As part of the work on guidance, HMRC is carrying out detailed analysis of the issues raised by STEP to ascertain the nature and extent of any issues affecting non-resident corporate trustees. This is a complex area that requires detailed discussion. The discussions are ongoing, and once the analysis has been completed and studied carefully by HMRC, we shall issue guidance. We shall not issue it until we have reached conclusions, and no firm conclusions have yet been reached.

It is worth noting that the trusts modernisation legislation in the Finance Act 2006, including the new residency test, was consulted on twice before it was introduced. Although many respondents, including STEP, agreed that a common test was desirable, they expressed a preference for a rule different from that eventually introduced. I have set out that for the purposes of simplicity, and to ensure that proper practice was supported and illegitimate practice was not, we legislated as we did.

Photo of Adam Afriyie Adam Afriyie Conservative, Windsor

I hope that the Economic Secretary will not jump down my throat as he did when I made a genuine inquiry about why he did not appear to be concerned about the competitiveness of the sector, but his comments once again seem to cast aspersions on anybody who makes a decision to close their operations in the UK before the guidance is issued. It is not wise, in an area of uncertainty, given that the repercussions are enormous for businesses, for them to make decisions early, even if there is no certainty about whether the decision is the right one in view of when the guidance is issued? Such an approach would seem to be sensible, as opposed to being a dodgy thing to do, as he seems to be suggesting.

Photo of Edward Balls Edward Balls The Economic Secretary to the Treasury

It is not for me to second-guess the business decisions of any individual company agency, and the hon. Member for Chipping Barnet did not tell us the precise circumstances. Our intention is to ensure that people who are acting as offshore trustees but who, for other purposes, legitimately have business dealings, and therefore premises, in the UK are not unfairly discriminated against by any change. Consultation and detailed discussion is taking place, so anybody who is acting within the intent of the law will not be unfairly impacted by these matters, whereas people who are clearly seeking to use the arrangements to avoid tax will be.

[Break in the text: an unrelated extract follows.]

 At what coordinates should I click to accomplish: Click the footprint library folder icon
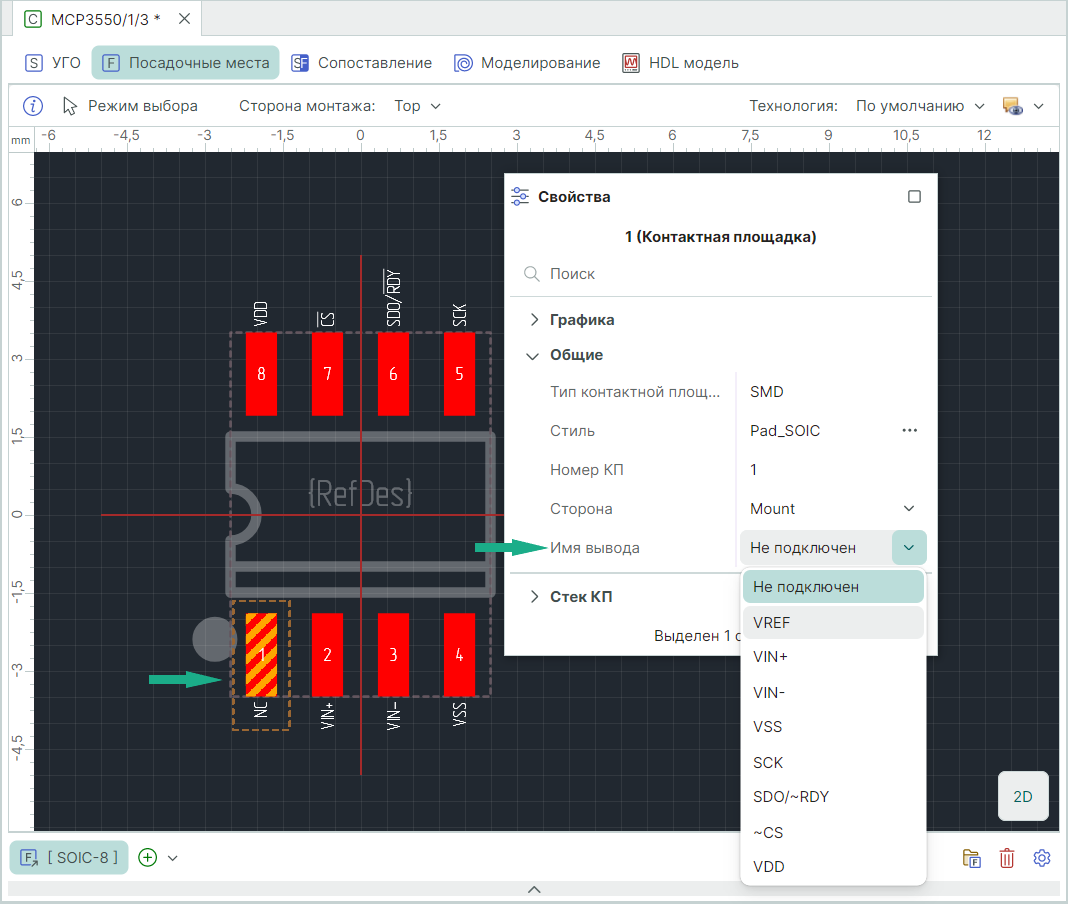[972, 858]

I say to the hon. Lady and to my hon. Friend the Member for Wolverhampton, South-West that in this complex area there is the potential for considerable tax avoidance. We do not intend to allow that avoidance to occur. At the same time, the purpose of the consultation  is to ensure proper and detailed guidance, so that people are not unfairly and unintentionally caught by the definition.

The hon. Lady asked whether the definitions apply equally to corporate and non-corporate trustees, to which the answer is that branch, agency and permanent establishment applies to both. She also asked about the OECD test, which is used for working out the definitions of permanent establishment for corporation tax purposes. She is right: the OECD manual has the best definition, which sets out what is meant by permanent establishment. Although the examples given in that manual relate to companies, which is normal because most OECD members do not legislate for trusts, the conclusions can be adapted for trust business. The analysis that HMRC is preparing will examine the definition and how it can be applied to trusts. HMRC will share that analysis with STEP in the coming weeks as it consults on the detailed guidance to which I have referred.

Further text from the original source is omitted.